Nothing but the pictures is dropped; write out all the remaining data below exactly.
BEGIN The data
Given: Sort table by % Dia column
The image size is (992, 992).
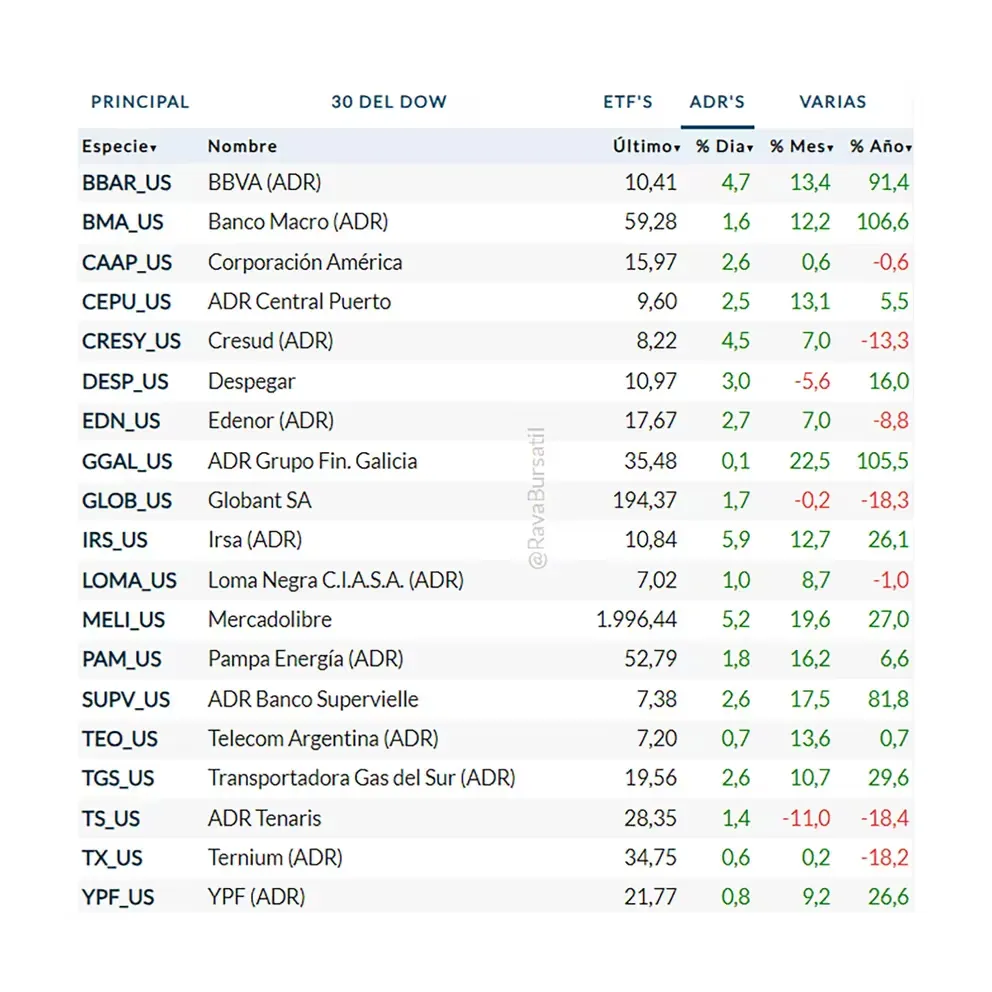Looking at the screenshot, I should pyautogui.click(x=724, y=147).
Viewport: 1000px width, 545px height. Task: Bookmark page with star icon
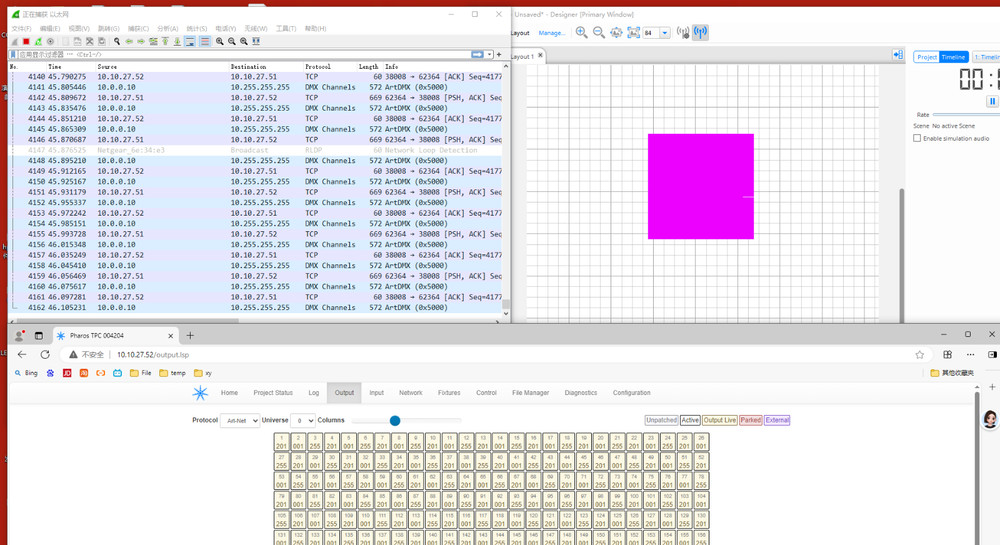pyautogui.click(x=919, y=354)
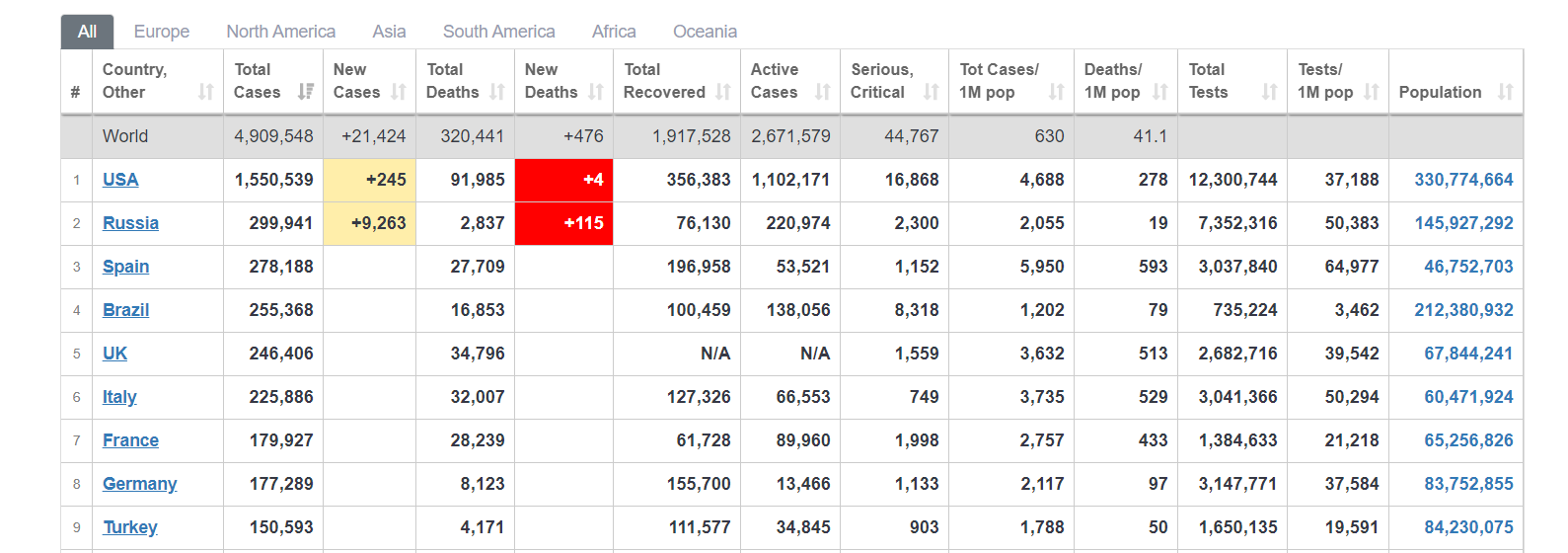Viewport: 1568px width, 553px height.
Task: Click sort icon for Population column
Action: tap(1505, 92)
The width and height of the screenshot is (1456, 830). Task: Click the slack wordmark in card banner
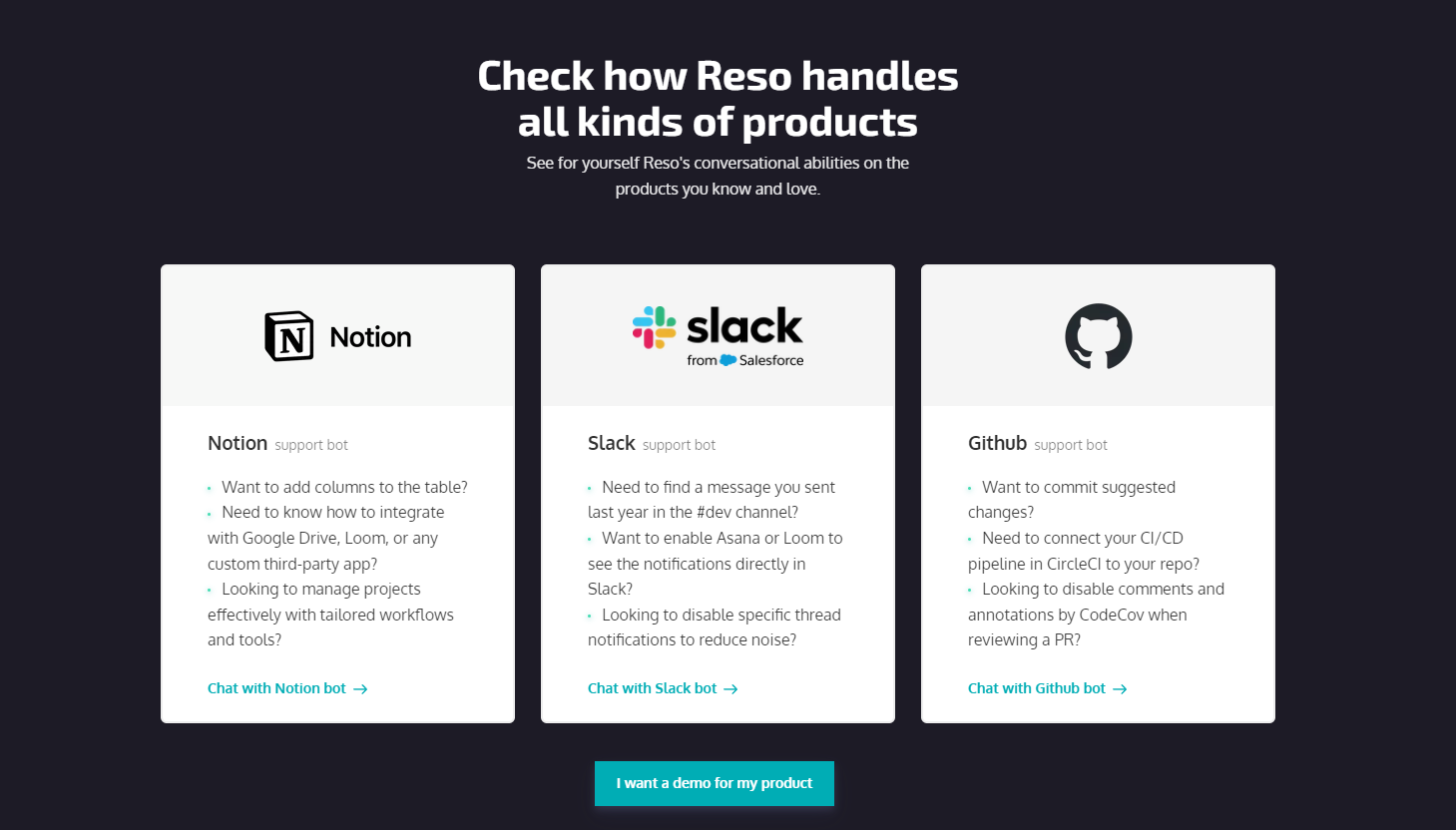(x=744, y=325)
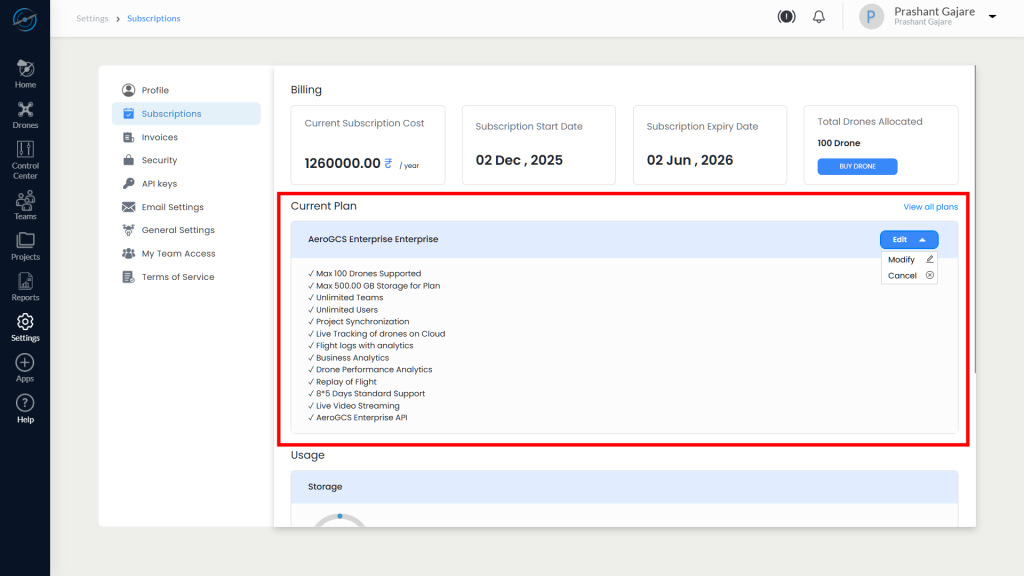The width and height of the screenshot is (1024, 576).
Task: Select Cancel to cancel the subscription
Action: pos(905,274)
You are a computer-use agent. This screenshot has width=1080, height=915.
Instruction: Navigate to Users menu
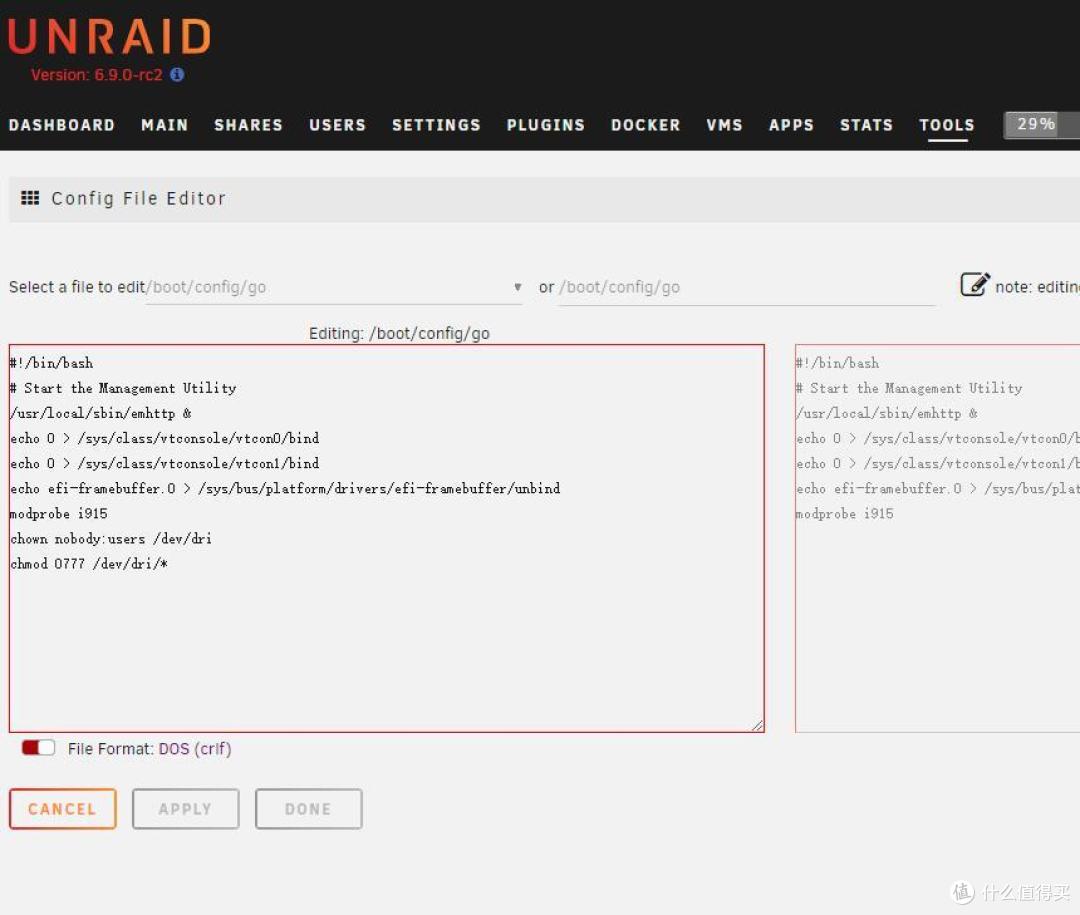(x=337, y=125)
END The data
- Exercise result
Given: Sort table by % Dia column
The image size is (992, 992).
Looking at the screenshot, I should pyautogui.click(x=724, y=147).
Viewport: 1000px width, 545px height. Task: Bookmark page with star icon
pyautogui.click(x=919, y=354)
Viewport: 1568px width, 553px height.
Task: Click sort icon for Population column
Action: tap(1505, 92)
The width and height of the screenshot is (1456, 830). Task: Click the slack wordmark in card banner
(x=744, y=325)
The width and height of the screenshot is (1024, 576).
Task: Select Cancel to cancel the subscription
Action: pos(905,274)
You are a computer-use agent. This screenshot has width=1080, height=915.
Instruction: Navigate to Users menu
(x=337, y=125)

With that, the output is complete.